Forbes magazine this month has a Q&A interview with Lewis Booth, Ford’s chief financial officer, on getting Ford’s finances in order.
The piece is called Ford’s Unsung Hero – which gives you some sense of the magazine’s stance toward Booth – and it’s given free market analysts more fodder for their opposition to the auto bailouts by getting into Ford’s decision not to seek a bailout, not to enter bankruptcy, and the company’s determination to come out of the financial crisis stronger than it went into it, even if that meant taking on more debt.
“I think that the Forbes Magazine take on the Ford CEO is right on target,” says Thomas Hopkins, professor of economics at Rochester Institute of Technology. “I think he is an example of the kind of tough-minded and carefully strategizing executive that the industry was lacking on the whole and he certainly deserves all the credit that he’s getting for managing to pull Ford through without that government bailout.”
Hopkins says the bailouts have not turned out as badly as he initially feared they would – not that they’ve turned out well. “It’s very hard to think that the taxpayer is ever going get compensated anywhere near fully.
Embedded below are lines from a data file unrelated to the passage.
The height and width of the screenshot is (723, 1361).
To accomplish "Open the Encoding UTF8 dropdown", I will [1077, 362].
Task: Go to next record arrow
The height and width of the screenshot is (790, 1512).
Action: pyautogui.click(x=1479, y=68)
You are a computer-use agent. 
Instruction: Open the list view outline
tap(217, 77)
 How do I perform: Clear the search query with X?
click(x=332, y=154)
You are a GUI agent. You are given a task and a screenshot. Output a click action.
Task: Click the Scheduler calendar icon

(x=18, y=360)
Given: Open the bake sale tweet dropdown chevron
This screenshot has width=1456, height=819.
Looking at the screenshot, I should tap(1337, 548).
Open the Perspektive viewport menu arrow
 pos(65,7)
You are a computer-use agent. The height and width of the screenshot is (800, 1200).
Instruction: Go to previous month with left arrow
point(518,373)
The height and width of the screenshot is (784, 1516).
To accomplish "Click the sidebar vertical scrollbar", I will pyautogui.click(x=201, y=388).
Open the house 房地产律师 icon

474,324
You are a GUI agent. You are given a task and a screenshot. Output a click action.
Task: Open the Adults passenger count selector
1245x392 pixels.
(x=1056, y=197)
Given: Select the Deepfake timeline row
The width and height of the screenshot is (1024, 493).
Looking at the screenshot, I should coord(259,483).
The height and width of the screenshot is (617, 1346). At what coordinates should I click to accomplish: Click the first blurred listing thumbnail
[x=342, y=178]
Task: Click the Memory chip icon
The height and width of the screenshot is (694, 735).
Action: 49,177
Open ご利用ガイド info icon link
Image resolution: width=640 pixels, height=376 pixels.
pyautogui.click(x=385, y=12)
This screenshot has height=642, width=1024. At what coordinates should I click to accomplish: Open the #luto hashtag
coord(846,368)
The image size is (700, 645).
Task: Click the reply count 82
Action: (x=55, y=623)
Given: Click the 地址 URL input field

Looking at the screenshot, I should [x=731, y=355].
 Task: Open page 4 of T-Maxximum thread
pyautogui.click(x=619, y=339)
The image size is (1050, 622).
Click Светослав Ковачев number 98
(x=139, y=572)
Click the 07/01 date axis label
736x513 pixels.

The government will eventually get out of the auto business but the taxpayer will be left with a significant, I suspect, unpaid bill.”
Ted Frank, adjunct fellow at the Manhattan Institute, sees more than an unpaid bill on the horizon. “The worst part of the bailouts was the way the administration used political threats to trample over established bankruptcy law and settled expectations,” he says “In the long run, the bailout will cost far more jobs than it saves, even in the unlikely event that GM and Chrysler pay back the government in full.”
Cato Institute senior fellow Daniel Mitchell doesn’t mince words. “I hope Ford does well since they demonstrated integrity,” Mitchell says. “Unlike GM and Chrysler, which evaded the normal bankruptcy process to steal from taxpayers.”